## MATERIAL TO PROCESS
•••
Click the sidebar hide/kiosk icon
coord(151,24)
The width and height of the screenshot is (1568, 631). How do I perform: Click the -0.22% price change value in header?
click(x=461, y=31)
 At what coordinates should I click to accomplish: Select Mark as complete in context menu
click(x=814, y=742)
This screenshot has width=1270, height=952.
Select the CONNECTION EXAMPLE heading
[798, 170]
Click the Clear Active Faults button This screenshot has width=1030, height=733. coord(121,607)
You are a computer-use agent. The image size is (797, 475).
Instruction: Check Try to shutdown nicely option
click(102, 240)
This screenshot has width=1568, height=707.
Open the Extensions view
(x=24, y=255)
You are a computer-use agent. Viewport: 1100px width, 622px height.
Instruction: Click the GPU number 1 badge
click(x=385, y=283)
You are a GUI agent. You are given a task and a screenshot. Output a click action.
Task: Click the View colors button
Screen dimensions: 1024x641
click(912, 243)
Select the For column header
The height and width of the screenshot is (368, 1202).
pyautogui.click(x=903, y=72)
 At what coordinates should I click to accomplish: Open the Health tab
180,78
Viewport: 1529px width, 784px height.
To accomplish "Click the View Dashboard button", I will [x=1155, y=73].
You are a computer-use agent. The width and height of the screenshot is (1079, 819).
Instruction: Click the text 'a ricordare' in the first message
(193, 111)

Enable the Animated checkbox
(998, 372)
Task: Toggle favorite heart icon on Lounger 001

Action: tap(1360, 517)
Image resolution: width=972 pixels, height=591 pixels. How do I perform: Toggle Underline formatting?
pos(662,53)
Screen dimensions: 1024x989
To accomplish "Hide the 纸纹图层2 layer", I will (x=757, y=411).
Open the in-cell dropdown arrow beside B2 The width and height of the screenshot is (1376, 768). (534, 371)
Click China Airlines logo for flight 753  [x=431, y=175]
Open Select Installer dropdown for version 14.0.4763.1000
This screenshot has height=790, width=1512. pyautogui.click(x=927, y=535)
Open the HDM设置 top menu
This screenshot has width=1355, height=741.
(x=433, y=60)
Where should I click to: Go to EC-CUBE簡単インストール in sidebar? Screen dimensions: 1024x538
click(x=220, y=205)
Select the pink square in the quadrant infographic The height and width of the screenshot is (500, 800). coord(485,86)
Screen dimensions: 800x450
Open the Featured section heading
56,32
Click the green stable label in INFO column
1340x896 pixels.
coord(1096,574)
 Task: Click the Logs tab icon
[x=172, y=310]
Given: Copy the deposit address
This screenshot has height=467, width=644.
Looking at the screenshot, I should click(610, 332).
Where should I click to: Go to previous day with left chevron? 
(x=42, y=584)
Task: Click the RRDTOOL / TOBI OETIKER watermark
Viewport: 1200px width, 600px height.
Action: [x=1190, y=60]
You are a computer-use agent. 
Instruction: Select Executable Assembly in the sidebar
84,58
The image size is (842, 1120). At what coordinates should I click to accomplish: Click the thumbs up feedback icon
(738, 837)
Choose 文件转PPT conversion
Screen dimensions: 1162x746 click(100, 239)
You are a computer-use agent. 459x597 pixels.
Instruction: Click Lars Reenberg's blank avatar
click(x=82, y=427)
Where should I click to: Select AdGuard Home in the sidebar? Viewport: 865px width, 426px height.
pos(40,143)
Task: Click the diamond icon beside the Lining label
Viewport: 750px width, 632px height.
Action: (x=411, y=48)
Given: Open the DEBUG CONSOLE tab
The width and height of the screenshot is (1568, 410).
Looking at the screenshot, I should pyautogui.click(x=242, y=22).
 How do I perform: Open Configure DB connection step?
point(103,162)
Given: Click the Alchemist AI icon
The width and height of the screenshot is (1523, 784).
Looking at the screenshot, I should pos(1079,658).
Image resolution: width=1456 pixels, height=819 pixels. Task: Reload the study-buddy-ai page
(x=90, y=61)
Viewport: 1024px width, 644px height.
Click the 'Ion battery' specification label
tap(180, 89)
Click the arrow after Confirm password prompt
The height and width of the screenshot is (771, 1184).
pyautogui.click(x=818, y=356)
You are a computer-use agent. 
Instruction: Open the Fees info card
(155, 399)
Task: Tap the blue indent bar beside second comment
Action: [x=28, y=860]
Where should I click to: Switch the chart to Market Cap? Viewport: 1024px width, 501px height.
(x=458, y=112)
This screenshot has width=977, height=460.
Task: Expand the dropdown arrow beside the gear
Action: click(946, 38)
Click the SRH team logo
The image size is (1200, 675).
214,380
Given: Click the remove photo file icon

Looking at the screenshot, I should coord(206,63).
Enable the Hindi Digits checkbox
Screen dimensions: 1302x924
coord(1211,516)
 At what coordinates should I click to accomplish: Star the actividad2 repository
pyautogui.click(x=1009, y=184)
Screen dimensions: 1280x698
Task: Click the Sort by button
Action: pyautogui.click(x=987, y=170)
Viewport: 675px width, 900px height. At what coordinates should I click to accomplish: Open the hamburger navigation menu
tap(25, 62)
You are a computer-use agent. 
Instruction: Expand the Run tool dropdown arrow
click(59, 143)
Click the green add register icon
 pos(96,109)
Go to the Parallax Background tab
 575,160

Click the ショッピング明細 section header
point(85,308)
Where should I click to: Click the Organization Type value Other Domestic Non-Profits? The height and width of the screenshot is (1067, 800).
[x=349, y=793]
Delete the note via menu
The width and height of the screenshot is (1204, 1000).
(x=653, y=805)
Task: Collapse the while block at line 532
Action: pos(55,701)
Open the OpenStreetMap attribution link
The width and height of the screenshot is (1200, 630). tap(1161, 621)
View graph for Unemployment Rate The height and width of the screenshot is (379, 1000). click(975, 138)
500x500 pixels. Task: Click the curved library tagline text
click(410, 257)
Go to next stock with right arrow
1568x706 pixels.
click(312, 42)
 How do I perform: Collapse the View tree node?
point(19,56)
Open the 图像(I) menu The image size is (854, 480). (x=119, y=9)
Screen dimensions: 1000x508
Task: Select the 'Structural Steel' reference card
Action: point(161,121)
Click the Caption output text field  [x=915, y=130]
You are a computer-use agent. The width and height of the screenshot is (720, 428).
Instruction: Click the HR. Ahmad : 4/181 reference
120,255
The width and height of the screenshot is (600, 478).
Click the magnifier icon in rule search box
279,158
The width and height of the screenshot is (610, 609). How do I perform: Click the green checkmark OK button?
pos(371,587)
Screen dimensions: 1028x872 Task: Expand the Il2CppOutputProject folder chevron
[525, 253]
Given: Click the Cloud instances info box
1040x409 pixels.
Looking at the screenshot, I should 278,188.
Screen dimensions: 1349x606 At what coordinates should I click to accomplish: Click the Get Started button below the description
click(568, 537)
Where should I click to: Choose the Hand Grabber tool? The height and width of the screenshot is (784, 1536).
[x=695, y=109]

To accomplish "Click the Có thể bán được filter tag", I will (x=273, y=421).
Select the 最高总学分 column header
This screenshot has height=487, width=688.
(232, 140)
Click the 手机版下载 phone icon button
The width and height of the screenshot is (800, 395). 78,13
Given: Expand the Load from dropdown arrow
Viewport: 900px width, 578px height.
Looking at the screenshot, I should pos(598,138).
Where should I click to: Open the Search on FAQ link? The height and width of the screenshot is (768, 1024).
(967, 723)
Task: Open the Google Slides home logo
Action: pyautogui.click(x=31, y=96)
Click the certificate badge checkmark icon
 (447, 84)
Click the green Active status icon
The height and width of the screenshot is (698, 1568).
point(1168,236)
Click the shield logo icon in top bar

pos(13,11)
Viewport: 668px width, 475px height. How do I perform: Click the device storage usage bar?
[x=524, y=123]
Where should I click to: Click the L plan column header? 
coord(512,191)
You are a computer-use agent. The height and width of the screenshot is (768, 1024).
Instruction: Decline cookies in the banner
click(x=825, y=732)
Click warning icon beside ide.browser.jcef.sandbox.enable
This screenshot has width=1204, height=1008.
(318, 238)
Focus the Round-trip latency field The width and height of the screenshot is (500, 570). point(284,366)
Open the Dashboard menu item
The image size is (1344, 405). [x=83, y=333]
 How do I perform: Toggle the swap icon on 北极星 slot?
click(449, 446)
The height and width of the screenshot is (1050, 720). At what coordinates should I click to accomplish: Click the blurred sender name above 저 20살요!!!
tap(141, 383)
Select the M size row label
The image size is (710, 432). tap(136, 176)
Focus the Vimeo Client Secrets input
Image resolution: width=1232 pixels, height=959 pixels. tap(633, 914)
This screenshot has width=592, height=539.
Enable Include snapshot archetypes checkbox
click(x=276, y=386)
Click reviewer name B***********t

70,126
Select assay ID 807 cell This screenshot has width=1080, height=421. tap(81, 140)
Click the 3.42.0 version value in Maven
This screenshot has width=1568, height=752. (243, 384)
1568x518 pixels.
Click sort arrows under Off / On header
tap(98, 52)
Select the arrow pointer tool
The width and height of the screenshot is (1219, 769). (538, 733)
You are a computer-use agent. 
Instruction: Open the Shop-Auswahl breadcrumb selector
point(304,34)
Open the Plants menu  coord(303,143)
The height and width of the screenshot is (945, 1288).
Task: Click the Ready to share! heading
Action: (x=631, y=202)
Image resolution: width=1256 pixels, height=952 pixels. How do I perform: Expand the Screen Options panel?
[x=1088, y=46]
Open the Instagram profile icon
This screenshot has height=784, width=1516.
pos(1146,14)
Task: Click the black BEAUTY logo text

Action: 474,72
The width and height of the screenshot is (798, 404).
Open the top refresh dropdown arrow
•••
## WHAT NEEDS TO BE DONE
After locating the line with "500x500 pixels. Task: Click" above, return that line and every later line through the one with "Click the Caption", word for word and with nothing else.

## RESULT BELOW
500x500 pixels. Task: Click the curved library tagline text
click(410, 257)
Go to next stock with right arrow
1568x706 pixels.
click(312, 42)
 How do I perform: Collapse the View tree node?
point(19,56)
Open the 图像(I) menu The image size is (854, 480). (x=119, y=9)
Screen dimensions: 1000x508
Task: Select the 'Structural Steel' reference card
Action: point(161,121)
Click the Caption output text field  [x=915, y=130]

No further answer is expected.